Yes, you need to generate surfaces out to their full extent, even if they extend beyond the screen. Is this really a big concern though? How often would this cause real problems?

If you are generating excess triangles, then that is a realtime performance concern for the geometry engine right?

True, but it's made up for by the ease of level of detail scaling. Sure, you might have to process a few more object-bits, but in exchange, you don't have to do it at full detail. And something to remember is that we aren't stuck in the old days, when 10 extra polygons was a serious issue. Hardware has advanced well past the point where it can accept slight inefficiency.

Once again, while it is possible to create really wild surfaces with NURBS, a careful modeler will usually make multiple surfaces rather than trying to force everything into a single surface.

I'm wondering, is this as easy to do when you have to create many times more models in a given month?

Yes. Breaking a model up into sections actually helps efficiency and lets you work on it in sections without worrying about effects on other parts. And again, we're talking about skilled artists here, this is a pretty trivial bit of extra work.

I'm commenting on your comments not because I'm capable of questioning you on it, but because I'm wondering if you are looking at this from the perspective of someone who creates models for manufacturing rather than for games. A game modeller obviously has to create many times more models, and isn't concerned about using them for manufacturing, so wouldn't it be a given that they aren't going to be as careful designing them?

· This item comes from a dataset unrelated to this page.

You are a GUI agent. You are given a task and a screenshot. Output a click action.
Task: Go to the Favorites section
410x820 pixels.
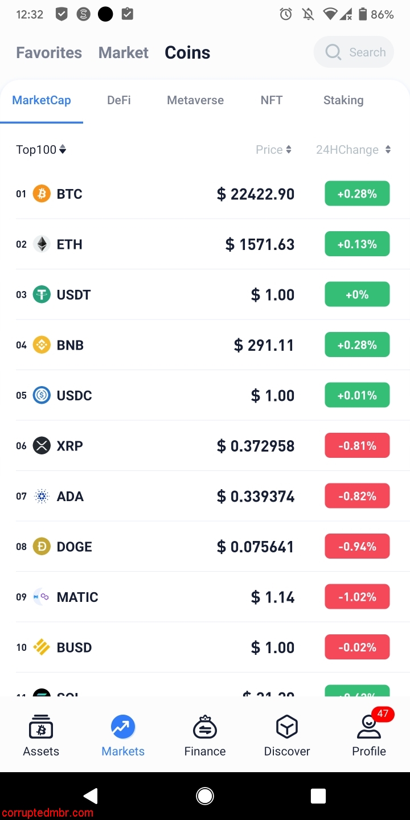(x=49, y=52)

Perhaps, but careless modeling work isn't professional no matter which method you use. Polygon modeling isn't immune to problems caused by careless design either. Trust me, do a poorly designed polygon model, and you'll create plenty of mesh errors.

[The Kernel]

Something you're missing here is that NURBS modeling has a huge advantage, the ease of level of detail scaling. Changing the detail of surfaces is a simple matter of changing one number. A curved wall can have 100 segments and appear perfectly smooth when you're right next to it, then scale down to 5 segments when it's in the distance. All with just one simple number change. Compare this to polygon modeling, where you have to manually build every level of detail, and you can only have a few of them.

I mentioned tesselation a few posts up.

[Instant Sunrise]

sooooooooooooooo.......

Polygonal modeling is basically 3D raster images.
NURBS would be like a 3D vector image.

[Praxis]

Interesting analogy. That'd be about right.

EDIT: Nevermind. lol

[The Kernel]

sooooooooooooooo.......

Polygonal modeling is basically 3D raster images.
NURBS would be like a 3D vector image.

No, not at all, that's a terrible analogy. What NURBS lets you do is make it easier to create varying level of detail models, something which is much harder to do with polygons. This means that objects which move from far distances to close range have to maintain the exact number of polygons at a distance as they do up close. This is a neat thing to do with NURBS, but it doesn't automatically mean better performance, especially in a scene that isn't geometry limited.

[Darth Wong]

From a modeler's perspective, it's simpler still: NURBS allows you to create real shapes. In other words, a NURBS model is an accurate representation of the real thing. Polygon-based models are not; they're just deemed "good enough" for most purposes. Unless the object in question happens to be polygonal itself, you can't completely model it with polygons.

A curved NURBS surface is smooth no matter how closely you zoom into it. But a polygonal representation is faceted. If you add more polygons, you can get closer before the facets show, but it is always faceted, and you can always see those facets if you get close enough. Worse yet, if you use a huge number of polygons to make it look smooth at close range, it will slow everything down like molasses when you zoom back out again.

To put it in mathematical terms, a NURBS surface is like the equation y=x^2: a perfect curved parabola at any point along its path, and at any precision. A polygon surface, on the other hand, is like a bar graph of that same equation. Not smooth at all.